**GIVEN RECORDS:**
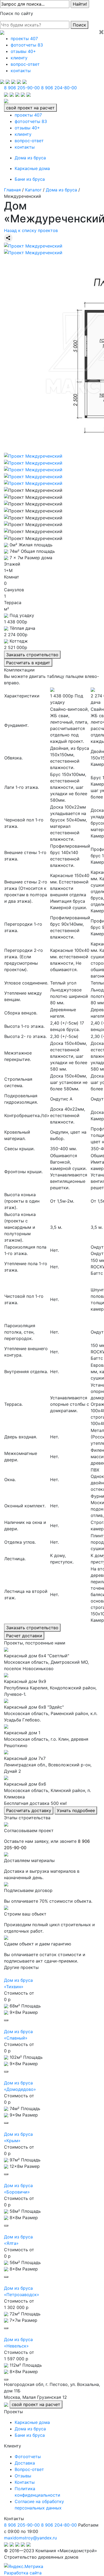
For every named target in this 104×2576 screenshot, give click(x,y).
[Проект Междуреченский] (33, 245)
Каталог (33, 189)
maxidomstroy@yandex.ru (30, 2537)
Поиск (79, 25)
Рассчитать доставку (28, 1810)
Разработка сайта (23, 2572)
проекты (24, 38)
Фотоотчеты (28, 2456)
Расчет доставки (24, 1635)
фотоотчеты (27, 45)
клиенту (19, 57)
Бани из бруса (30, 179)
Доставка (25, 2463)
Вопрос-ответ (29, 2469)
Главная (12, 189)
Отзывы (23, 2475)
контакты (21, 70)
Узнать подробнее (76, 1810)
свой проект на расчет (30, 107)
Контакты (25, 2482)
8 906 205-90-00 (22, 87)
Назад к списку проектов (31, 230)
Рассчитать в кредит (28, 662)
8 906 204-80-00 (59, 87)
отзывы (23, 51)
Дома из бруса (30, 157)
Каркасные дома (32, 168)
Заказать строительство (32, 654)
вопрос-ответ (25, 64)
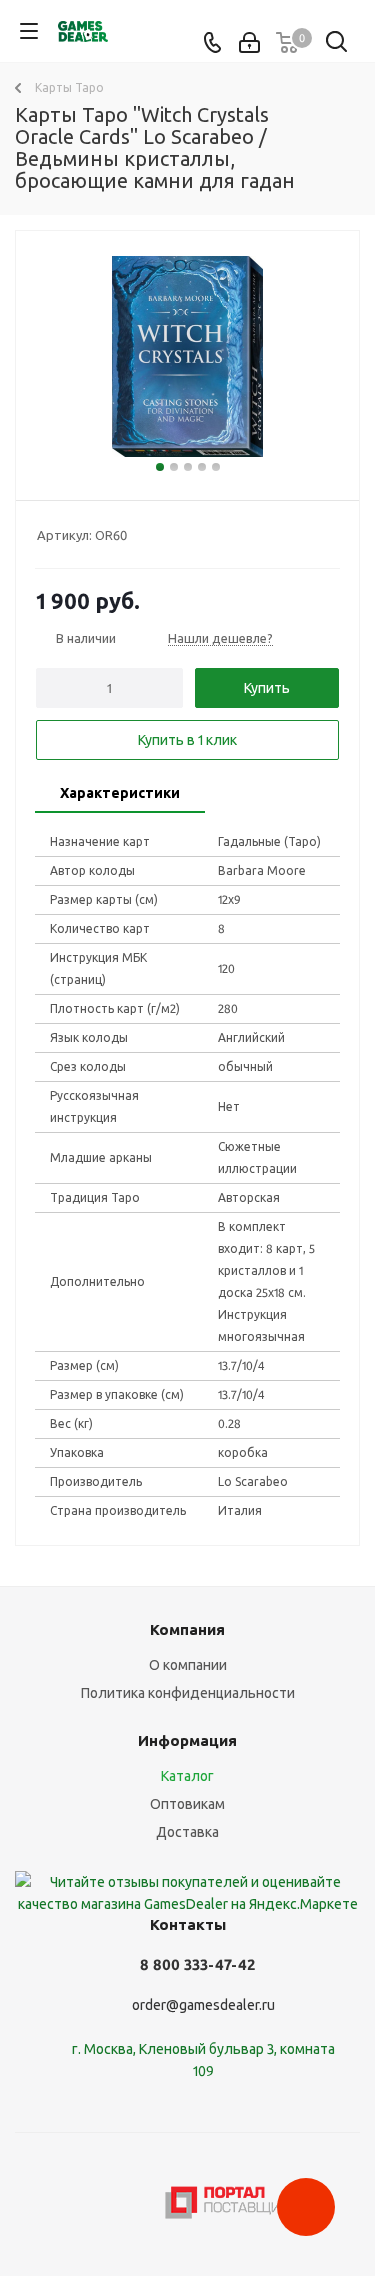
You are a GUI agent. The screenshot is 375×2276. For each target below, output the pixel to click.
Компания (187, 1629)
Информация (187, 1740)
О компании (188, 1665)
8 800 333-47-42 (197, 1964)
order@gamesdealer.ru (203, 2005)
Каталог (187, 1776)
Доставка (187, 1832)
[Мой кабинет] (249, 43)
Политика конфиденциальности (188, 1693)
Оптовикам (187, 1804)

**TASK PROMPT:** Please identify every line in the records above that contains the string "Рассчитать" and copy each one. Case counts.

**EXERCISE ANSWER:**
Рассчитать доставку (28, 1810)
Рассчитать в кредит (28, 662)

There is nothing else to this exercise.